Stored data entries -
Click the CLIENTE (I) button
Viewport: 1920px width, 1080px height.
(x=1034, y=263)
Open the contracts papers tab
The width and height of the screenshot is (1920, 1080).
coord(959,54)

What the exercise asks - With nothing omitted, set down all of the records again.

Output of the exercise -
Click the CLIENTE (I) button
Viewport: 1920px width, 1080px height.
(x=1034, y=263)
Open the contracts papers tab
The width and height of the screenshot is (1920, 1080).
coord(959,54)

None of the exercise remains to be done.